▶ [Task objective] Copy out all lines from the entries below in which "title" occurs.

- - - - -

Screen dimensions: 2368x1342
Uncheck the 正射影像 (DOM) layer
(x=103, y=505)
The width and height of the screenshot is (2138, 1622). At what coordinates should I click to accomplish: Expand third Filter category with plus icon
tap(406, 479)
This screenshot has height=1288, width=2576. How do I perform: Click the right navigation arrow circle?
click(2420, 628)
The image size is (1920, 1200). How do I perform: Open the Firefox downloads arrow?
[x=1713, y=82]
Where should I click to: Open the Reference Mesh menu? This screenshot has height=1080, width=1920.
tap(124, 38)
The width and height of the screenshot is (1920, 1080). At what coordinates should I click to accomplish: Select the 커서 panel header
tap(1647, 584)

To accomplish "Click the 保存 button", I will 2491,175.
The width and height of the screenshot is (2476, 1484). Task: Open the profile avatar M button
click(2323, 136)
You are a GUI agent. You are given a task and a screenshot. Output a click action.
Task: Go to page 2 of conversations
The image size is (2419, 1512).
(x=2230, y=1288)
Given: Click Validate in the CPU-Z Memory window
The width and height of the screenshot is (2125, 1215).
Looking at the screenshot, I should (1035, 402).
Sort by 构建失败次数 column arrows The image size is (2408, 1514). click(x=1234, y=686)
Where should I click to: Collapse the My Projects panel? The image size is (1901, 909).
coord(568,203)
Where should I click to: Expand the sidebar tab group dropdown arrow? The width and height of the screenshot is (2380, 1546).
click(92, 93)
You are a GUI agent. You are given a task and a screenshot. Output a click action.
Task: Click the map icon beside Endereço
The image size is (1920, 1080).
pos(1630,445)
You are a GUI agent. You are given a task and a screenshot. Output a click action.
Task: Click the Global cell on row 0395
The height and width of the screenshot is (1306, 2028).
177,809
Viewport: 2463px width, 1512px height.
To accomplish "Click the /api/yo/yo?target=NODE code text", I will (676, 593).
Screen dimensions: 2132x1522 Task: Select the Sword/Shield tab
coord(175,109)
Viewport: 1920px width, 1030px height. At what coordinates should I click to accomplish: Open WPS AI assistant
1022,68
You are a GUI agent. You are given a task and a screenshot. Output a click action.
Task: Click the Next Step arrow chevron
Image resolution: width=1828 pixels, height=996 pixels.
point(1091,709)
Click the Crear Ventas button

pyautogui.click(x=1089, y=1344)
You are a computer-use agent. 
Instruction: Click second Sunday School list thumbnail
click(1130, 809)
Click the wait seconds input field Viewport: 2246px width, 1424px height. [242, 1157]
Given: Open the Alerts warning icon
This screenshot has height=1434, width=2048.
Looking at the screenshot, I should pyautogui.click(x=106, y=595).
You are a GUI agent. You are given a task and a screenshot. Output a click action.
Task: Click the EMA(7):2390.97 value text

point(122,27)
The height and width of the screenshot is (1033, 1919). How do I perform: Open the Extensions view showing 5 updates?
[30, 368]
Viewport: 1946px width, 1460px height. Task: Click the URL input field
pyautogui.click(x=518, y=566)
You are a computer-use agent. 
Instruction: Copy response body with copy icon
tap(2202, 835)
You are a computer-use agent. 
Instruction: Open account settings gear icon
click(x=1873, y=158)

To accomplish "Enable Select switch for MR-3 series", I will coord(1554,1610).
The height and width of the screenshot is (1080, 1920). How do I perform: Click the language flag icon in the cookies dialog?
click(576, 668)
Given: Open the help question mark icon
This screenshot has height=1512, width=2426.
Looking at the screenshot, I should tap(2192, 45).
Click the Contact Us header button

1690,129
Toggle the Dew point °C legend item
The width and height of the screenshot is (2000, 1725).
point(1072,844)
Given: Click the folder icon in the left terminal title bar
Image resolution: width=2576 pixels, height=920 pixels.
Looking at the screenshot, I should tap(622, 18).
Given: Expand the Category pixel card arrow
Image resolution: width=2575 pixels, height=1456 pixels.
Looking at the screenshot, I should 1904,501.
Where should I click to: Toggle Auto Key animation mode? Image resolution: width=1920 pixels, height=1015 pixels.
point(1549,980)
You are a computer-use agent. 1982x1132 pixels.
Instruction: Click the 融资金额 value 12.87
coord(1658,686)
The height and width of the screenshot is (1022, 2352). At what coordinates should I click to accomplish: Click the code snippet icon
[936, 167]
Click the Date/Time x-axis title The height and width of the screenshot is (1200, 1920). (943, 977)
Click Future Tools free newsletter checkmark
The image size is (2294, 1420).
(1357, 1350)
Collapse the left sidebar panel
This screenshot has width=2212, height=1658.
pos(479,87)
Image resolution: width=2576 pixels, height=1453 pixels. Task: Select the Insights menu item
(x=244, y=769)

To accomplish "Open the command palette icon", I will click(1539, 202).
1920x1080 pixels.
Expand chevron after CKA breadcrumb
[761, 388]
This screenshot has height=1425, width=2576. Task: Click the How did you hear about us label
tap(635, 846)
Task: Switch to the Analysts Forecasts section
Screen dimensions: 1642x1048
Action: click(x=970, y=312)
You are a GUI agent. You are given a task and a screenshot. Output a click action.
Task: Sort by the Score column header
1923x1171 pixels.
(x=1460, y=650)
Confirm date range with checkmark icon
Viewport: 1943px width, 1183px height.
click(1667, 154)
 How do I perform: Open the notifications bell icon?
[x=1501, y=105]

- - - - -

▶ [Your solution]
Given: Click the folder icon in the left terminal title bar
Click the Date/Time x-axis title The height and width of the screenshot is (1200, 1920). (943, 977)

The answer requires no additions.